Beberapa waktu lalu saya beberes buku-buku lama pemberian almarhum tante saya. Dulu tante saya seorang guru. Di mata murid-muridnya dia dikenal sebagai guru yang baik. Murid-murid memanggilnya Ibu Yong. Seingat saya tante pernah mengajar di Jalan Gunung Sahari dan di Jalan Jatinegara Timur. Nah, karena tante saya tahu saya suka baca buku, maka banyak buku dihibahkan ke saya. Apalagi saya seorang arkeolog, yang diharapkan bisa merawat buku-buku tersebut.
Kalau ada waktu senggang, saya bersihkan beberapa buku. Saya bolak-balik halaman demi halaman. Ternyata di antara halaman buku, sering kali terselip nota, kuitansi, kartu trem, dan sebagainya. Benda-benda ini tentu saja saya nilai berharga untuk masa kini.
Beberapa nota kemudian saya posting di media sosial Facebook. Salah satunya nota pembelian buku di Toko Buku Obor. Segera nota Obor mendapat komentar dari banyak orang, termasuk dari keluarga besar Obor. Postingan saya itu ikut disebarkan di fan page Penerbit dan Toko Buku Obor.
Bahkan Romo Agustinus Surianto Himawan membuat narasi untuk fan page tersebut. Narasinya berbunyi demikian:
26 OKTOBER 1959
Sepuluh bulan sebelum kelahiran saya, ada seseorang berbelanja di OBOR, Gunung Sahari 91, Telp 373, Jakarta. Ketika itu, OBOR masih dikelola oleh NV de Toorts yang mengambil alih pengelolaan lembaga ini dari para Bruder Budi Mulia.

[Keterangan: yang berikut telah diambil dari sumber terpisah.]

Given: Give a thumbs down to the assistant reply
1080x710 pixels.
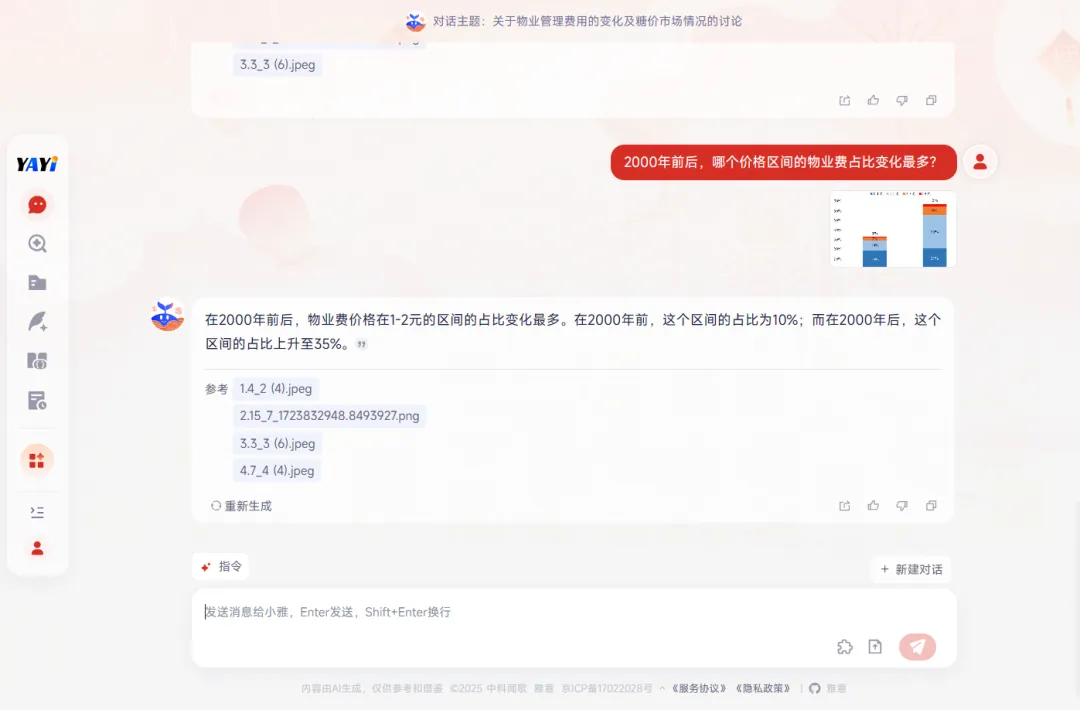Looking at the screenshot, I should tap(902, 506).
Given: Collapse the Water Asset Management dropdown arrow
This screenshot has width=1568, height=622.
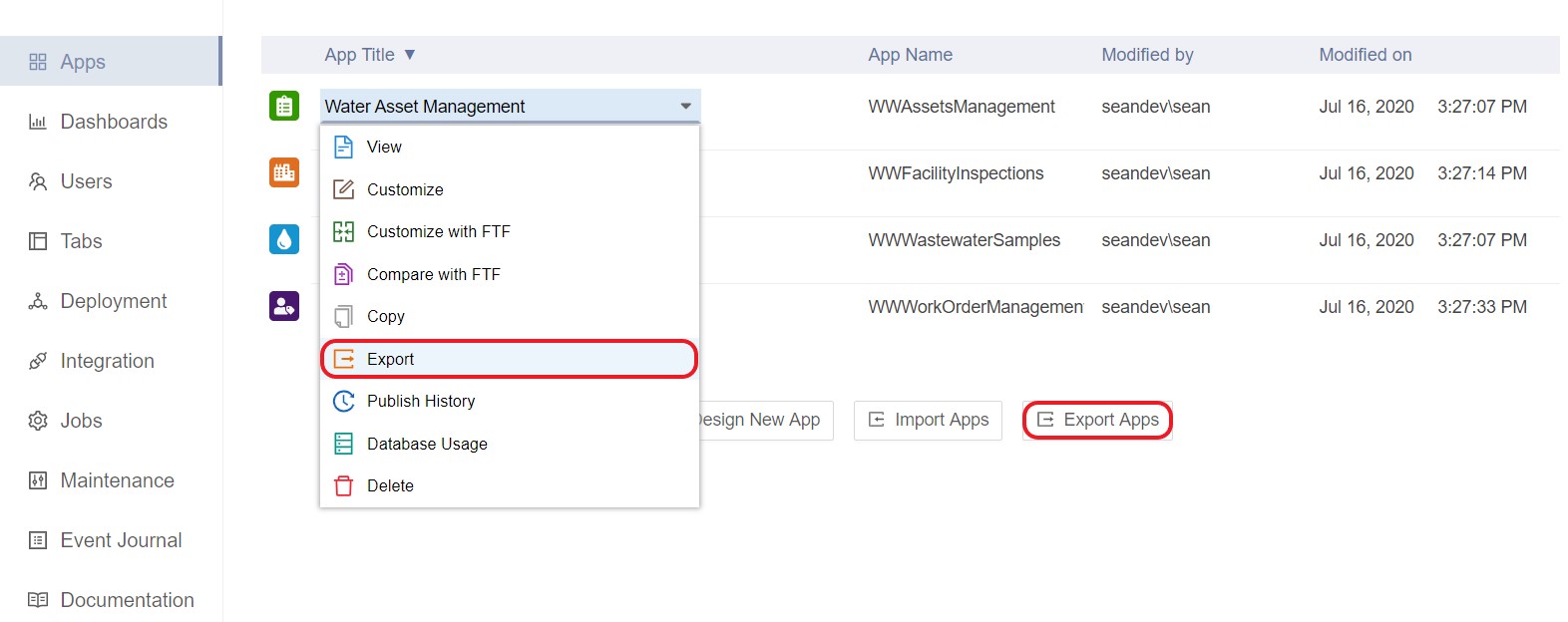Looking at the screenshot, I should [x=685, y=106].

Barusan saya menemukan foto bon kontan bernomor seri 006124 yang diunggah oleh Bapak Djulianto Susantio. Dari tulisan yang tertera, nampaknya keluarga Pak Djulianto pada 26 Oktober 1959 membeli 2 buah buku berbahasa Inggris seharga 44 rupiah.
Koleksi yang luar biasa. Sekaligus membuktikan betapa "lembaga tua" ini tahan banting di sepanjang zaman.
Kini, di Jakarta masih adakah lembaga yang lebih tua dari OBOR dengan karya yang konsisten sepanjang zaman...?
Komentar Mas Deni kemudian ditimpali Romo Agustinus, “ Yesss... luar biasa yah. Berbahagialah kita yang pernah, masih, dan yang akan tetap ambil bagian dalam sejarah panjang ini”.